International Business Tax Tips

  • The U.S. government taxes citizens and domestic corporations on all of their income, including that generated by foreign enterprise. Generally, the U.S. allows a foreign tax credit for tax paid to other countries as long as the rate paid does not exceed that in the United States. For many years, any excess tax that is paid could carry over to future years’ tax returns. However, starting in 2011, President Obama cracked down on this tax credit, ending the deferral of tax on income generated abroad.
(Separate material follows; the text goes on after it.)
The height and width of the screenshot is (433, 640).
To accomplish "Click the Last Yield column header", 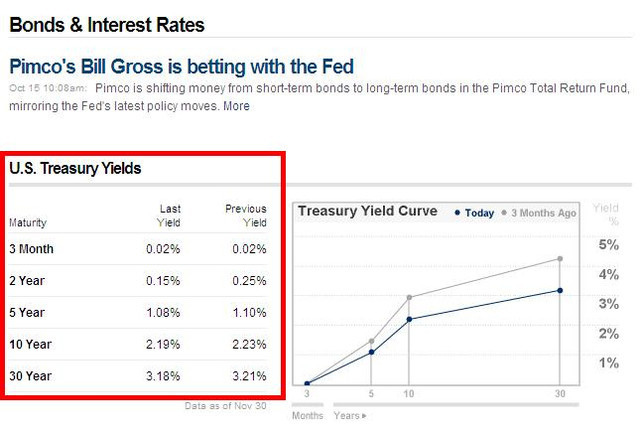I will pos(169,216).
This applies to businesses producing goods overseas, rather than companies that produce goods in the United States and export them.
  • The majority of international countries have a form of income tax that U.S. businesses are responsible for paying if they conduct business in that country.
  • To reduce the burden of foreign tax, the United States has tax treaties with foreign countries stating that the U.S. resident or company is not subject to that company’s income tax if the individual or company does not have a “permanent residence” in the foreign country.

Parting Words

A final tip that’s universal for every region and every language: know how to say “hello,” “good-bye,” “thank you” and “excuse me” in the local dialect. From “Ni Hao” in China to “Chao” in Argentina, knowing a few words in the local dialect is the fastest way to earn professional respect from your new business partners.

While international business expansion is not without risks, the potential for sizable growth significantly outweighs any challenges. Before expanding overseas, Hispanic business leaders must carefully research both the legal regulations and cultural customs that impact how a country conducts its business. With proper preparation, Hispanic small businesses will be poised for successful overseas expansion.